Damascus jihadist evacuation plan on hold as rebel leader killed

December 26, 2015 4:14 pm
Zahran Alloush (C) was arrested in 2009 and was released in June 2011 in a general amnesty, just three months after Syria's uprising against President Bashar al-Assad erupted  © AFP
Zahran Alloush (C) was arrested in 2009 and was released in June 2011 in a general amnesty, just three months after Syria’s uprising against President Bashar al-Assad erupted

, DAMASCUS, Dec 26 – A plan to evacuate thousands of jihadist fighters and civilians from three besieged districts of Syria’s capital was on hold Saturday, a day after an air strike killed a rebel leader.

Zahran Alloush, 44, was the commander of the Jaish al-Islam (Army of Islam) movement, the predominant opposition faction in the Eastern Ghouta rebel bastion east of Damascus.

A senior member of Jaish al-Islam said three planes had targeted a “secret meeting” of commanders, and confirmed that Alloush was among those killed.

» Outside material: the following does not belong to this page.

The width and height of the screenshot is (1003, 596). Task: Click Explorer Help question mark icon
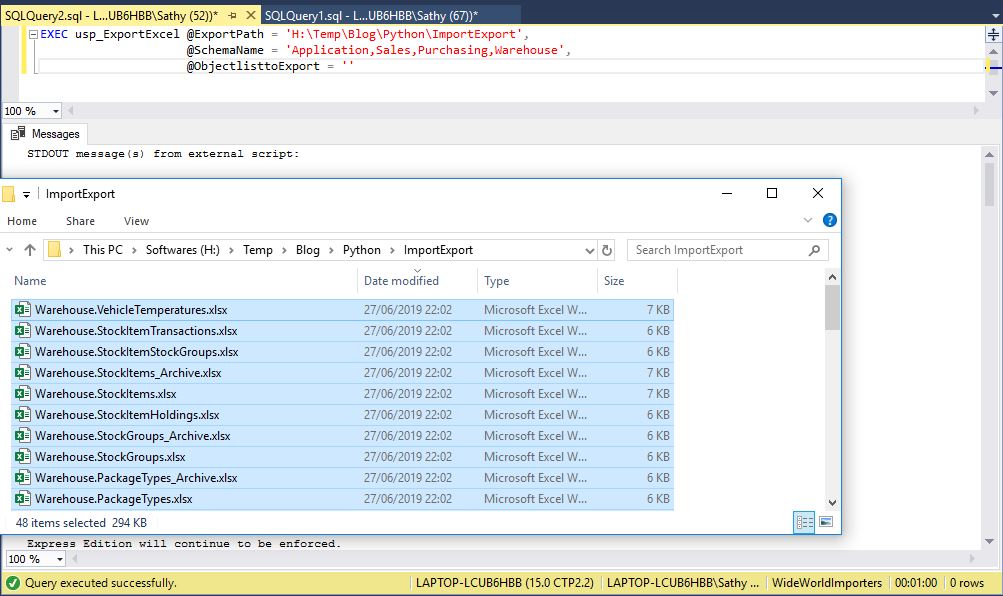(x=830, y=221)
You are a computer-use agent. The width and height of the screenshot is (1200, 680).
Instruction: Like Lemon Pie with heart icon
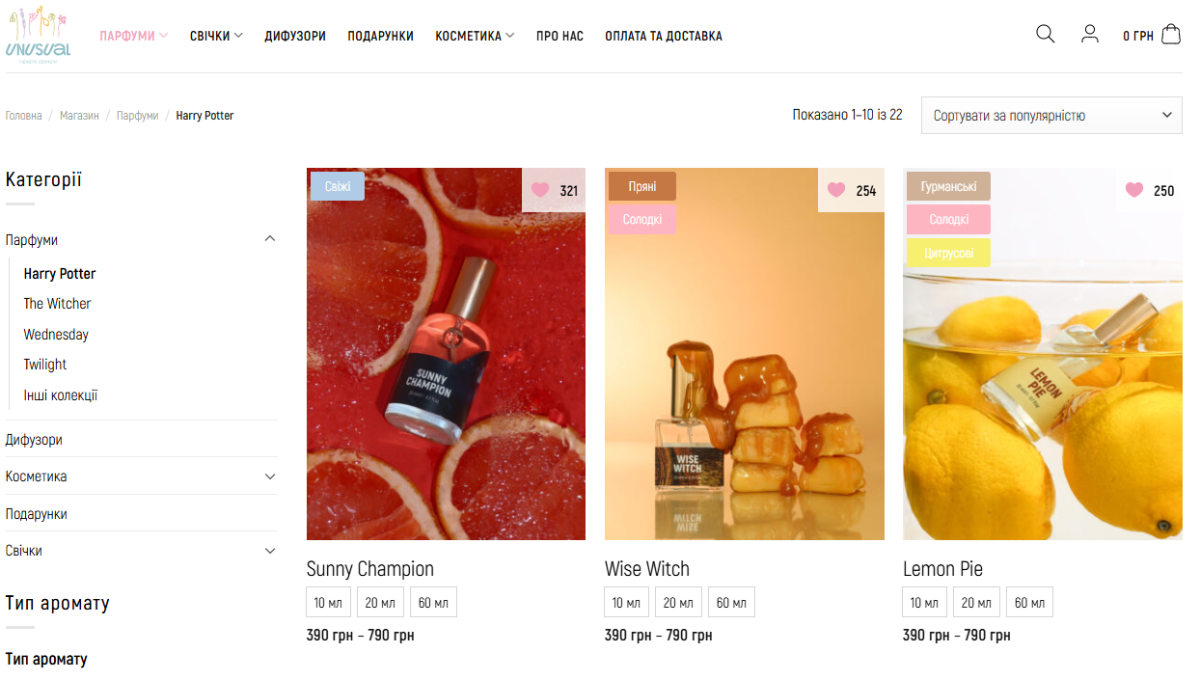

His death, in an air raid claimed by President Bashar al-Assad’s regime, was seen as dealing a heavy blow to the nearly five-year uprising and also complicating a fragile peace process.

It also halted the planned evacuation of some 4,000 people, half of them jihadists, from three southern districts of Damascus.

The plan, according to a government official, would see the evacuees transferred out of Qadam, Hajar al-Aswad and the besieged Palestinian camp of Yarmuk on Saturday and into northern Syria.

They are expected to include members of the Islamic State (IS) jihadist group and Al-Qaeda-affiliated Al-Nusra Front.

But a security source close to the negotiations told AFP that the plan was now on hold because of Alloush’s death.

“Jaish al-Islam was supposed to provide safe passage through areas east of Damascus for the buses heading to Raqa,” IS’s Syria bastion, the source said by phone.

“About 1,200 people were supposed to leave today (Saturday), but the death of Zahran Alloush means we are back to square one,” he said.

He said buses that were standing by to transfer the evacuees left empty and “the plan was on hold until Jaish al-Islam reorganises itself”.

Another source close to the negotiations said there was a “delay” in implementing the deal but that it was “still in place”.

The Syrian Observatory for Human Rights described the deal as “frozen”.

“It was frozen, but not cancelled, because of logistical issues linked essentially to the difficulty of providing safe passage,” said Observatory head Rami Abdel Rahman.

– ‘Dozens’ of rebels killed –

The deal came after two months of intense negotiations between Syria’s government and district leaders, according to the Britain-based monitor.

In April, IS militants attacked the Yarmuk Palestinian camp, fighting Al-Nusra units there for control.

Their subsequent advance into Qadam in August took them closer than ever to central Damascus.

A similar deal earlier this month in the central city of Homs saw 2,000 rebels and civilians leave the last opposition-held neighbourhood.

Syria’s conflict erupted in 2011 with anti-government protests but has spiralled into a multi-sided civil war across the country.

Jaish al-Islam’s Alloush was a leading figure in the rebel movement in Damascus province, and had been holding a senior-level meeting in Eastern Ghouta when he was killed.

A Syrian security source told AFP that “dozens” of rebel fighters died in the air strikes, carried out by Syria’s air force with newly provided Russian missiles.

The jets launched two rounds of strikes on the meeting with four missiles each, the source said. At least 12 Jaish al-Islam members and seven from the Islamist Ahrar al-Sham group were killed.

Hours afterwards, leading members of Jaish al-Islam elected Abu Hammam al-Buwaydani as a replacement, according to the Observatory.

Buwaydani is a 40-year-old businessman and fighter from Douma in Eastern Ghouta who hails from a family with strong ties to the Muslim Brotherhood, the monitor said.

Backed by Riyadh, Jaish al-Islam recently took part in a landmark opposition meeting in Saudi Arabia aimed at forming a united front for eventual talks with Assad’s regime.

Last week, the UN Security Council unanimously adopted a resolution endorsing a proposed peace plan to bring the regime and opposition together for talks in January.

Jaish al-Islam was known to have extremist views and to have supported the establishment of an Islamic state before recently moving towards a more moderate position.

The group has remained firmly opposed to both Assad and to IS.